RECORDED DATA section start

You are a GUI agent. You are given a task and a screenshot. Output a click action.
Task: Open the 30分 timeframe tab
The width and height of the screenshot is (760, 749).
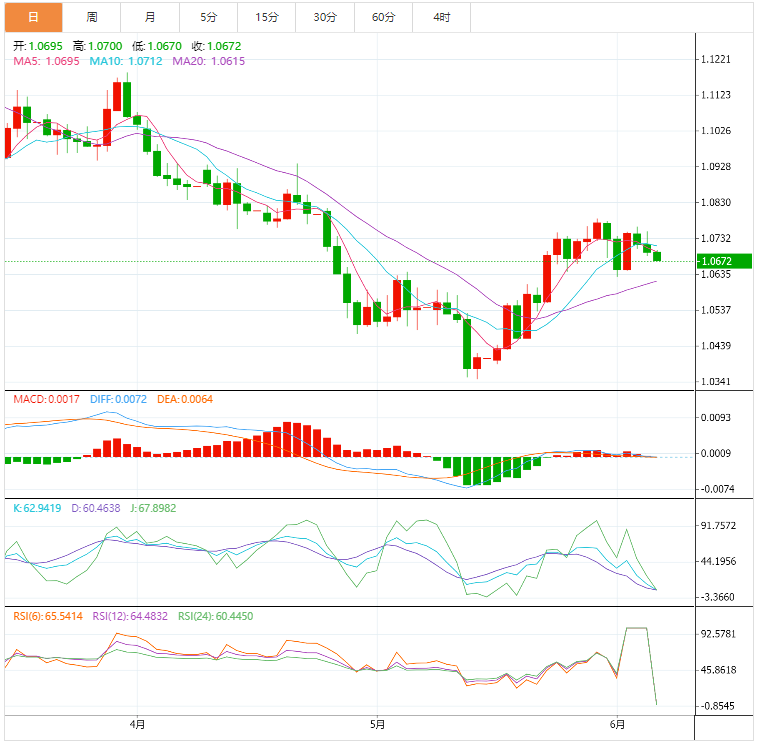point(325,17)
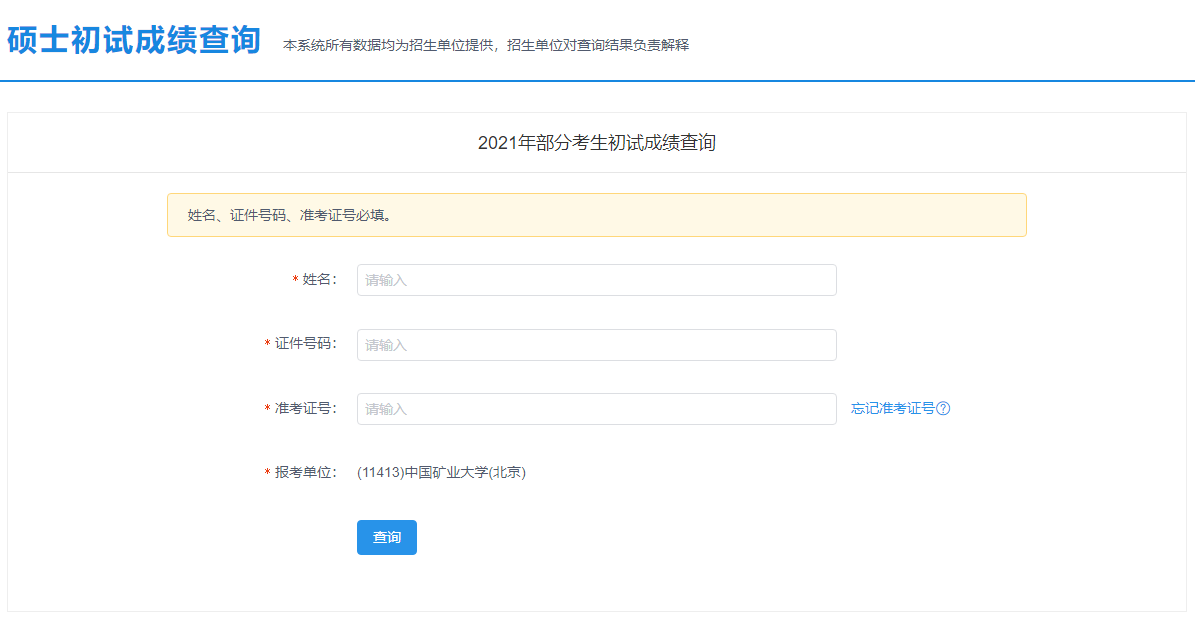Click inside the 准考证号 exam ticket field
This screenshot has height=623, width=1195.
tap(596, 408)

RECORDED DATA section end

WHAT IS EXPECTED:
Could you transcribe exactly the lines from the line containing "Task: Open the 30分 timeframe tab" through the final line of the records, both included, and nothing beyond them? The pictures should be left out.

ANSWER SPACE:
Task: Open the 30分 timeframe tab
The width and height of the screenshot is (760, 749).
point(325,17)
Click inside the 准考证号 exam ticket field
This screenshot has height=623, width=1195.
tap(596, 408)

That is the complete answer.